1

I used the below on one website and it returned a perfect result:

looking for key word: Emaar pasted at the end of the query:

library(httr)
library(jsonlite)



query<-"https://www.googleapis.com/customsearch/v1?key=AIzaSyA0KdZHRkAjmoxKL14eEXp2vnI4Yg_po38&cx=006431301429107149113:as7yqcm2qc8&q=Emaar"

result11 <- content(GET(query))
print(result11)
result11_JSON <- toJSON(result11)
result11_JSON <- fromJSON(result11_JSON)
result11_df <- as.data.frame(result11_JSON)

now I want to apply the same function over a data.frame containing key words:

so i did the below testing .csv file:

     Company Name
[1]  ADES International Holding Ltd
[2]  Emirates REIT (CEIC) Limited
[3]  POLARCUS LIMITED

called it Testing Website Extraction.csv

code used:

test_companies <- read.csv("... \\Testing Website Extraction.csv")

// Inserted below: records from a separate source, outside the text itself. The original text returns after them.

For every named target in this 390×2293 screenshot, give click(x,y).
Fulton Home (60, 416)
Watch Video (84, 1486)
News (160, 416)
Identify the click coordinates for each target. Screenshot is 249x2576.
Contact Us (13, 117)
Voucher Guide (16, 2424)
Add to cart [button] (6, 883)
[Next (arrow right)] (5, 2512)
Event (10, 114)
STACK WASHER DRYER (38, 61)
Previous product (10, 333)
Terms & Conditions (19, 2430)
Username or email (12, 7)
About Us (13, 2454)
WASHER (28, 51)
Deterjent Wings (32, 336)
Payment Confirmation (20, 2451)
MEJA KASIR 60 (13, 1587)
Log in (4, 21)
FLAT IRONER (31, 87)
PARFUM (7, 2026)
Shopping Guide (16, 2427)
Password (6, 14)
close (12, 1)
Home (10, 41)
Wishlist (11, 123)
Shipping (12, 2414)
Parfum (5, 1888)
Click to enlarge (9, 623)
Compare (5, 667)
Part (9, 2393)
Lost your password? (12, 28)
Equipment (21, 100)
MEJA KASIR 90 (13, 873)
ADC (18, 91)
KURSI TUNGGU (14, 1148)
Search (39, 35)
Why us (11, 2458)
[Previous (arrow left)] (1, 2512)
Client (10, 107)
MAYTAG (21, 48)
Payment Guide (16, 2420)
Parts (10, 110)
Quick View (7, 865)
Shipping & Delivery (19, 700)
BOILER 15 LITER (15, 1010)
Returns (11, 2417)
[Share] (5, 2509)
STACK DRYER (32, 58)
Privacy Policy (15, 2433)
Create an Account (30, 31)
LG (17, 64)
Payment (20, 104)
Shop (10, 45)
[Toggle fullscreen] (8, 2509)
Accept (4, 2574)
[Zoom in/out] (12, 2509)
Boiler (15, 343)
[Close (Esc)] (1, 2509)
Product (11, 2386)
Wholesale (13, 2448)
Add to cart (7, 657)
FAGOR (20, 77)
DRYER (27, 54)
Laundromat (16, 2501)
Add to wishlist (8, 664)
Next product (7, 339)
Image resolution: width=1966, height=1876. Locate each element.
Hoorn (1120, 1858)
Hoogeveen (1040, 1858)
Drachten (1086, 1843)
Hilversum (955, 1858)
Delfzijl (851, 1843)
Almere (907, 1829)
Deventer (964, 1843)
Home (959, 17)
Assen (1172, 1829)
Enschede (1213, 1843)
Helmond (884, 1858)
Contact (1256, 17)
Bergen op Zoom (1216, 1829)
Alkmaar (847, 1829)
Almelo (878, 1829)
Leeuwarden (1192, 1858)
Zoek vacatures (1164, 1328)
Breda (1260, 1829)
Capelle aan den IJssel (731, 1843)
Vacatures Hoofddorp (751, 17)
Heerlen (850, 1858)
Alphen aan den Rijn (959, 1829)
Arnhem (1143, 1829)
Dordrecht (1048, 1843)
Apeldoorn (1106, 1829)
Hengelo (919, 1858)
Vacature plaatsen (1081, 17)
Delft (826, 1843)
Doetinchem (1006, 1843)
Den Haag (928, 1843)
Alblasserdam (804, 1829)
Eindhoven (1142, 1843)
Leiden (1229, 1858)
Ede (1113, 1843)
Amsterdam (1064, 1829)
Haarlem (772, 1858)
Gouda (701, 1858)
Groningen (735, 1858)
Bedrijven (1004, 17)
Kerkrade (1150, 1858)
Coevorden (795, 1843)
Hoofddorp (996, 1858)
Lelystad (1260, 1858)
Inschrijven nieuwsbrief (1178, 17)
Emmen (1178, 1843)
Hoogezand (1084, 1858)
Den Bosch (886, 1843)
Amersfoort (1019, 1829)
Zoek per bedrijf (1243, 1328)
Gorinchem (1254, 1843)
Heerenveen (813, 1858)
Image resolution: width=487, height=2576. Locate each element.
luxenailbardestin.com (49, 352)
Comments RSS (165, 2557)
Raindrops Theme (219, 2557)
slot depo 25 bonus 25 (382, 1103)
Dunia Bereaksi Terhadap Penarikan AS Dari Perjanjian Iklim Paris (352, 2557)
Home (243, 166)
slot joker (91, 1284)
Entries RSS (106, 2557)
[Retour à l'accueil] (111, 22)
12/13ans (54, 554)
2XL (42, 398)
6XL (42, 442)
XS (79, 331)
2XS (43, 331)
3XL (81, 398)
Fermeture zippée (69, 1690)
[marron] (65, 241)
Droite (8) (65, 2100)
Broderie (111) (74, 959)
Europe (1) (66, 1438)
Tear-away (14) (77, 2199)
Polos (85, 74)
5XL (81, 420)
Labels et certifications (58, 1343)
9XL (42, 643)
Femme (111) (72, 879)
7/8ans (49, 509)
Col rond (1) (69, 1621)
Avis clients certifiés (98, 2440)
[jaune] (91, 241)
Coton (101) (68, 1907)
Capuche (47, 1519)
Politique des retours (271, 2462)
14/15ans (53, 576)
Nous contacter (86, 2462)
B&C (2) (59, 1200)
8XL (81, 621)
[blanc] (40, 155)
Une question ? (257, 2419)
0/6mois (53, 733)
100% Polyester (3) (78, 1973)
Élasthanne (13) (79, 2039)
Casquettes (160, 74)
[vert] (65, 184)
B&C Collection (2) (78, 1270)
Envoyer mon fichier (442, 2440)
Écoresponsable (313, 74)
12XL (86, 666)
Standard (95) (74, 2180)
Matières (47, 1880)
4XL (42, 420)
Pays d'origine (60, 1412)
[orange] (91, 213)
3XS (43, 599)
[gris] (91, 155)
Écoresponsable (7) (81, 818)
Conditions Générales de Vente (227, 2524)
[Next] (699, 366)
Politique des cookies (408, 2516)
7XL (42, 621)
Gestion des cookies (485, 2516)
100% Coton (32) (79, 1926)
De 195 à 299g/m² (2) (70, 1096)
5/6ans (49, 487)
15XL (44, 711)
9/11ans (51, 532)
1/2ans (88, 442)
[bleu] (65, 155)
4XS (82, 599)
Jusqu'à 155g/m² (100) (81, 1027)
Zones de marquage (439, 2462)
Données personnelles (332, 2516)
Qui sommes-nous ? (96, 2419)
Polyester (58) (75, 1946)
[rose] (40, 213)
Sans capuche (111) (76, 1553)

#removing space and adding "+" sign then pasting query before it (query already has my unique google key and search engine ID
test_companies$plus <- gsub(" ", "+", test_companies$Company.Name)


query <- "https://www.googleapis.com/customsearch/v1?key=AIzaSyCmD6FRaonSmZWrjwX6JJgYMfDSwlR1z0Y&cx=006431301429107149113:as7yqcm2qc8&q="

test_companies$plus <- paste0(query, test_companies$plus)

a <- test_companies$plus
length(a)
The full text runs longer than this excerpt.